═══ Records for this exercise ═══

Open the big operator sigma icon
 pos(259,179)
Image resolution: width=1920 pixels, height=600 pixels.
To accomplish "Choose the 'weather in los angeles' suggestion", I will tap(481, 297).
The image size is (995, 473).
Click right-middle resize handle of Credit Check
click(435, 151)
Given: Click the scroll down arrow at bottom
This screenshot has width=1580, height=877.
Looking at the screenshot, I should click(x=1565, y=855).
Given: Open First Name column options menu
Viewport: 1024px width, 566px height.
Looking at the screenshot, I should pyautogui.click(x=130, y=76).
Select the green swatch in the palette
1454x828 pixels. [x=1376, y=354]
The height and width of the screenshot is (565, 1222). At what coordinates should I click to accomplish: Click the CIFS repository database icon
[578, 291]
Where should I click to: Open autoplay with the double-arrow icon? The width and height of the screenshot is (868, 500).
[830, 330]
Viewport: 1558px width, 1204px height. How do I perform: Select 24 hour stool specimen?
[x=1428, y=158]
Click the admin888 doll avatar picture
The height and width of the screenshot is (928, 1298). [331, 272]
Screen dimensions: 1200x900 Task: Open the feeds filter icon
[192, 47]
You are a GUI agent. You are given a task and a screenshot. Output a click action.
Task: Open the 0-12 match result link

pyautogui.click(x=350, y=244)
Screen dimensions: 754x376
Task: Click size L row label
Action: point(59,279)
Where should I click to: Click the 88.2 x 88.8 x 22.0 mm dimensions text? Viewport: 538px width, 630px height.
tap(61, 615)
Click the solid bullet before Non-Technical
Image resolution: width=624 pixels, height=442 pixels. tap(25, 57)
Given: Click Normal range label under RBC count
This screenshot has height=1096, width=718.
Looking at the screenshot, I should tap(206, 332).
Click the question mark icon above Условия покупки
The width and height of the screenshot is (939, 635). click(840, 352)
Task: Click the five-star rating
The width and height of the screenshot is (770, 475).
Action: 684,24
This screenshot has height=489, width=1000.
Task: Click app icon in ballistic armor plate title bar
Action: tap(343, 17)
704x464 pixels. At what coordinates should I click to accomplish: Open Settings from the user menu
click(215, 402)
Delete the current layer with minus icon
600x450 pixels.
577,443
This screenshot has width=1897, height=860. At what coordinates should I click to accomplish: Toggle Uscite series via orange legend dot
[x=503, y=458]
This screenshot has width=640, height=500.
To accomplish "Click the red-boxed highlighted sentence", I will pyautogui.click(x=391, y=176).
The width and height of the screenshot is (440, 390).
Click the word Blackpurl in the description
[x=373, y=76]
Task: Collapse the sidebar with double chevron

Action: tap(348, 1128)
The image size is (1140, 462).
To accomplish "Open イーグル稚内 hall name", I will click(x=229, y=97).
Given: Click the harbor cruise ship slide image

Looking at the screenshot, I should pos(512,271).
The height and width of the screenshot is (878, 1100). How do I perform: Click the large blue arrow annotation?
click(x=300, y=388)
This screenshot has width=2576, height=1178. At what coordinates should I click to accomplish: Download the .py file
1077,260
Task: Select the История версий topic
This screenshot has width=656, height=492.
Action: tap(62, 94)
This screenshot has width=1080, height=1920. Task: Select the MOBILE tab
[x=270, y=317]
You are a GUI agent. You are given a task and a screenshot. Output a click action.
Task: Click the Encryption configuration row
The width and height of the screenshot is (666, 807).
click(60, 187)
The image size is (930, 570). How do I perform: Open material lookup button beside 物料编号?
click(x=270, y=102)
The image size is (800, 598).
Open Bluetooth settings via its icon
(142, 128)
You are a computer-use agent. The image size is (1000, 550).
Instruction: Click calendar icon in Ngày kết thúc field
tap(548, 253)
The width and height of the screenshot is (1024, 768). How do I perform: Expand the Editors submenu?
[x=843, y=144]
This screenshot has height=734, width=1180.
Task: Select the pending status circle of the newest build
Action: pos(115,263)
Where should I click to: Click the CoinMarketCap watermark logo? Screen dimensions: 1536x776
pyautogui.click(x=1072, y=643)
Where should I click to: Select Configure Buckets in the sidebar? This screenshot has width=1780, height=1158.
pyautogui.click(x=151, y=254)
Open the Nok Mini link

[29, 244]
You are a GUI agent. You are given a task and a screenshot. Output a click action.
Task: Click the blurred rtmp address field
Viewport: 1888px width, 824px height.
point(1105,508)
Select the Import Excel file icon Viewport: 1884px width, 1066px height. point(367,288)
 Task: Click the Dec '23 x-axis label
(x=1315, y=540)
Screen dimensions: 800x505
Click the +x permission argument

═══

Work request: Go through the data and copy every line that includes "will".

Task output:
To accomplish "Choose the 'weather in los angeles' suggestion", I will tap(481, 297).
To accomplish "Click the red-boxed highlighted sentence", I will pyautogui.click(x=391, y=176).
To accomplish "Open イーグル稚内 hall name", I will click(x=229, y=97).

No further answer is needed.